▸ **Exercise prompt**
Retype, exactly and with both ends included, the lines below from the one containing "Where should I" through the end; omit the pictures.

** Opening Data shown block **

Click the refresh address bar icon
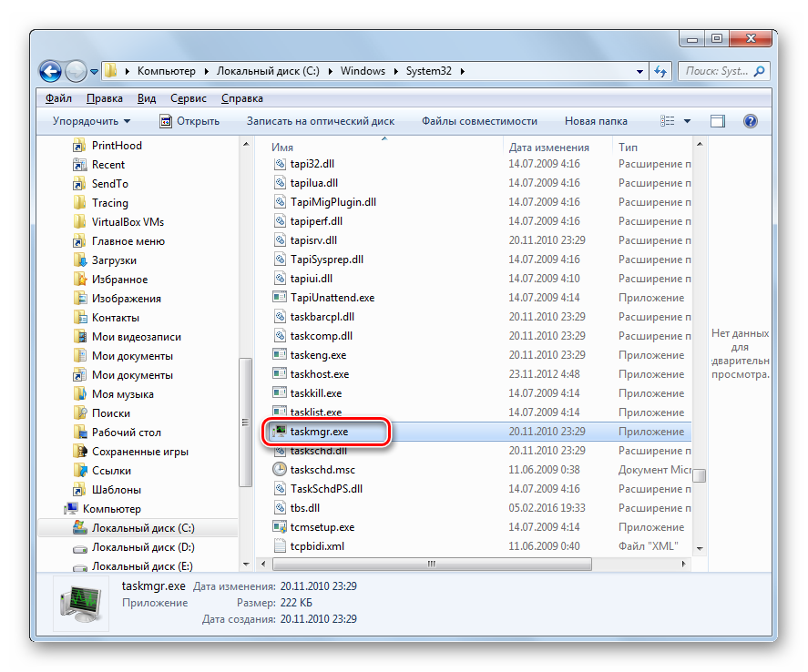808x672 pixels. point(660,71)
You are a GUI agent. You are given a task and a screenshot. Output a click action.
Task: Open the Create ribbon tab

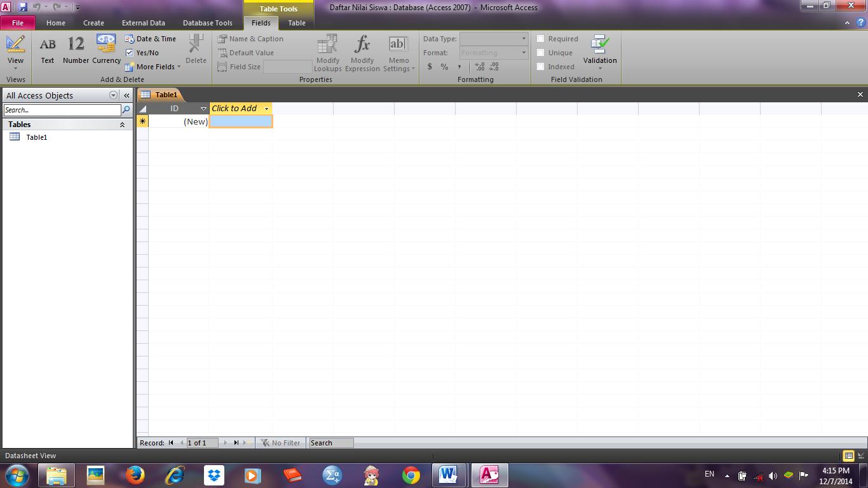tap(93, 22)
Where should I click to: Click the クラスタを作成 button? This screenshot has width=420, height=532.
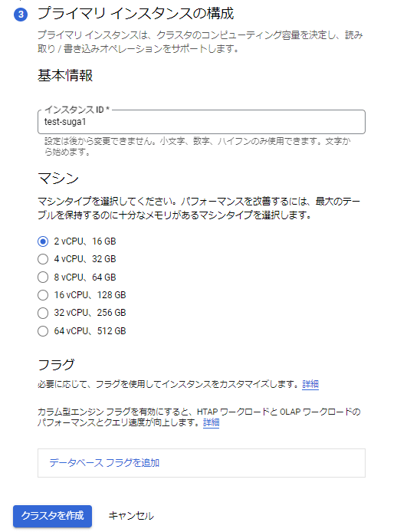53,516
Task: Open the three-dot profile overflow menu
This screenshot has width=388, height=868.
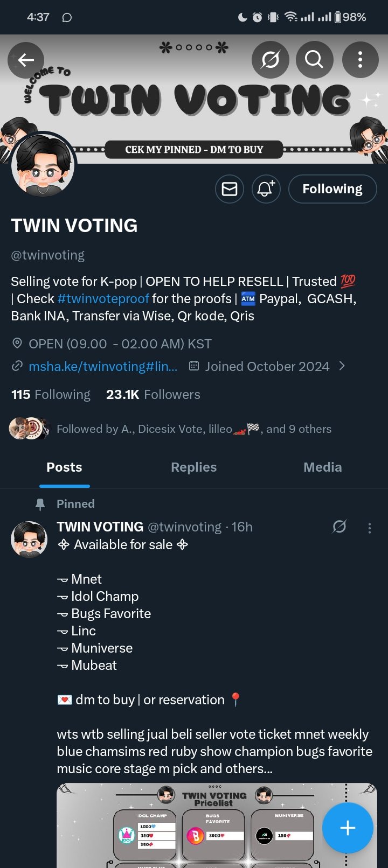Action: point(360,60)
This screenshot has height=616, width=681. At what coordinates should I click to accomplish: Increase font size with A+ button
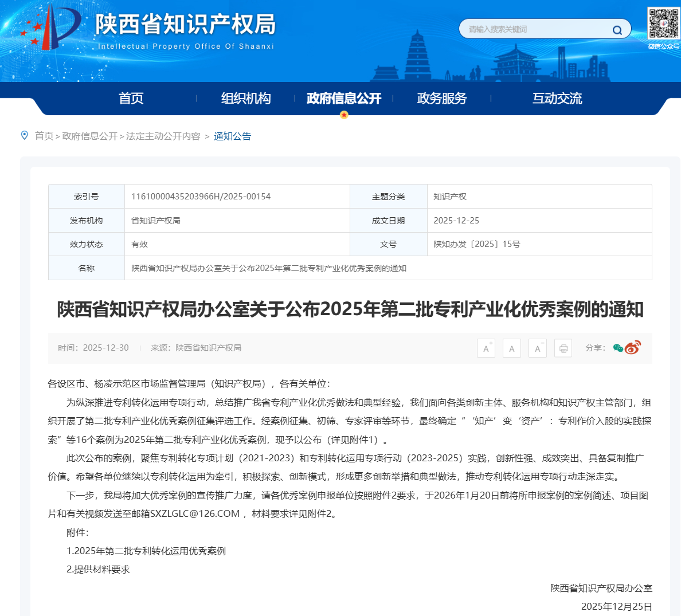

** Closing Data shown block **

▸ **Response for this exercise**
Where should I click to: Click the クラスタを作成 button? This screenshot has width=420, height=532.
53,516
Task: Open the three-dot profile overflow menu
This screenshot has width=388, height=868.
Action: point(360,60)
This screenshot has height=616, width=681. At what coordinates should I click to accomplish: Increase font size with A+ button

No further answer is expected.